Tubing begins with you renting out a tube and being given a lift 3km up stream. The government has taken away most of the rope swings and slides into the rocky shallow water due to people breaking themselves, so the trip downsteam is apparently a lot more serene than it used to be. In fact it's about the most relaxing way to spend a sunny afternoon. You can break up the serene by mooring at bars along the way to discuss tubing tactics with fellow tubers and have a game of bowls or basketball.
In the tubing |
As the day winds down and you approach the town there is a section of rapids where a crudely scrawled "End of Tubing" sign stands next to a restaurant. Trying to disembark here may result in you falling on rocks, losing a flip-flop and flailing desperately for your life. This happened to us. Tubing was super.
Still in the tubing |
The scenery around Vang Vieng is really quite something, with huge limestone rocks jutting out of the ground and a scattering of caves and pools. We hired a couple of mountain bikes to explore and headed out towards "The Blue Lagoon", known for it's azure pools of loveliness - but again we were duped by a crudely drawn fake sign to a tiny blue-ish lagoon where a lovely but unwanted Laos guide led us to a nearby cave in flip-flops and without a flashlight. Our concern grew as he slid off rocks in the dark and we decided to instead visit nearby "Nam Borkeo Phaboua Cave" by ourselves. Here was a clear swimming pool full of impossible to catch fish, some crazy stalagmites like something out of the film Alien and some terrifyingly large, and even more terrifyingly fast, spiders crawling about in the pitch black humidity.
Caving and whatnot |
Being in a town surrounded by big rocks also made us fancy a climb, so we booked a day of top-rope climbing on Sleeper Wall, which is basically two cliffs which face each other and shade each other from the sun. We ended up doing 8 climbs of increasing difficulty with a helpful Laos guide who would encouragingly shout tips such as "Left foot to right hand" and "Right foot above your head" before chuckling wildly. He was actually reasonably trustworthy though and encouraged a Canadian vs English climb-off - not a victory for the English thanks to my inability to get my left foot to my right ear.
The sleeping wall |
The town is a great place to relax in the evening as well, but our visas were running out so we got a bus South to the capital Vientiene and applied for a week's extension. The process took a day longer than expected, and we couldn't find much to do in the big city so we moved on quickly.

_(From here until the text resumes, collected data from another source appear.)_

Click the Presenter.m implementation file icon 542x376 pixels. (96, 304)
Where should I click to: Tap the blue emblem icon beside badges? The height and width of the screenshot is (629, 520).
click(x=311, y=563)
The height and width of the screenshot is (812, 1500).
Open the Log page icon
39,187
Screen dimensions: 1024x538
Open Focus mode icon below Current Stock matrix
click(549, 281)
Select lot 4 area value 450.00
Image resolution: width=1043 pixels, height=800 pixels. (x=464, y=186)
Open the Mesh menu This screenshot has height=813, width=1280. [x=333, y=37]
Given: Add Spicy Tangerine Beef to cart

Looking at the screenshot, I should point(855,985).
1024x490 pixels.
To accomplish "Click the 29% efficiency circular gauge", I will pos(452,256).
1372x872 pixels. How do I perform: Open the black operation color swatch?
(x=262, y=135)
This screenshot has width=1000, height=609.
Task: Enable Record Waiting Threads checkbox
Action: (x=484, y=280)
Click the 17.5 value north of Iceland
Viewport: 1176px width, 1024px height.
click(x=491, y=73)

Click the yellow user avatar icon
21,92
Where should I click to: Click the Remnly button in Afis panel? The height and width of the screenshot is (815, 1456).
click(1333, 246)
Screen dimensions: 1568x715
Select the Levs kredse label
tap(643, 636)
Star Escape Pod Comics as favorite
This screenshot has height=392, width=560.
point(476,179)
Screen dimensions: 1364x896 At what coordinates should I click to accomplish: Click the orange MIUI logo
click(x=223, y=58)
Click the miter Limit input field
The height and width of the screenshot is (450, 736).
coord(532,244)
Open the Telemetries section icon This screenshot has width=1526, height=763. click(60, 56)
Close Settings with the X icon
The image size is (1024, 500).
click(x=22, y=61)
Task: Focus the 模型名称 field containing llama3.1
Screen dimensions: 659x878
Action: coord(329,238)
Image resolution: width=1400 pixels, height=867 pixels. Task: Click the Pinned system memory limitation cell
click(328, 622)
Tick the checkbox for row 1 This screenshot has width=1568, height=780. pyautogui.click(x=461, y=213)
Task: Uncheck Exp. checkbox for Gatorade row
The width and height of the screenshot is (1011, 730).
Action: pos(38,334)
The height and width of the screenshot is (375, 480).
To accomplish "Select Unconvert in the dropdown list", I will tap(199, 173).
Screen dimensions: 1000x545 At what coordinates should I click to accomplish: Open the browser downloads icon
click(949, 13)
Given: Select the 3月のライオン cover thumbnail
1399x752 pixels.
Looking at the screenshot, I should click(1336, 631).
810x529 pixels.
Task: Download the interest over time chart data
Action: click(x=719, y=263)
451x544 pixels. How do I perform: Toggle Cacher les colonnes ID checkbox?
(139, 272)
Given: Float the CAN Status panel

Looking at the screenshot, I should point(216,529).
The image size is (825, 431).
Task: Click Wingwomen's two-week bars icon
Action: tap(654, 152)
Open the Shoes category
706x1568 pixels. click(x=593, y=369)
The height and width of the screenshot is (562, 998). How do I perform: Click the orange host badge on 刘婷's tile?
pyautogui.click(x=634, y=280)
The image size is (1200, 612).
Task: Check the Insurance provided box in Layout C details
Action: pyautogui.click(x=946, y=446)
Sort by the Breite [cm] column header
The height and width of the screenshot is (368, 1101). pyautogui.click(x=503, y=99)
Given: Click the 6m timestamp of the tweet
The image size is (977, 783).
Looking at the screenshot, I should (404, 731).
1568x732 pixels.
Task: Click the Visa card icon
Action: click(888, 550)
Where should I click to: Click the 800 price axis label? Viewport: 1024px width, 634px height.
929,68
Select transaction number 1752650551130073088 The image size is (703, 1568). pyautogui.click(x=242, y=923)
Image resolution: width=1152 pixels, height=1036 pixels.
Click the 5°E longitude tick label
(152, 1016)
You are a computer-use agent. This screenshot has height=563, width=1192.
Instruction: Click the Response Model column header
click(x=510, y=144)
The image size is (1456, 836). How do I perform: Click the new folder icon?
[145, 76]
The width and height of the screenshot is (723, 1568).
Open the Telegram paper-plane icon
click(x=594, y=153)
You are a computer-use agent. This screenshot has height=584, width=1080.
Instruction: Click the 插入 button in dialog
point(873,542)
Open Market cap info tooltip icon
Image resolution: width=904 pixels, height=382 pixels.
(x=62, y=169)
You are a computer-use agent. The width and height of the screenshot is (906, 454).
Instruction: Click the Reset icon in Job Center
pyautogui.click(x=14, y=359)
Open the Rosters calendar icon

Vientiane getting ready for Christmas |
On the way South we were wanting to see Konglor Cave, a vast 7.5km cavern system which can only be explored by a boat on a river that runs under a mountain. We had missed the first bus of the day due to the visa extension so instead got a later bus to the town of Tha Khaek, asking the driver to drop us off at the only crossroads en route (Laos has few roads so crossroads are rare). Here we stood looking helpless until a taxi picked us up to take us to Ban Nahin (also confusingly known as Ban Khoun Kham) which is an hour from the cave.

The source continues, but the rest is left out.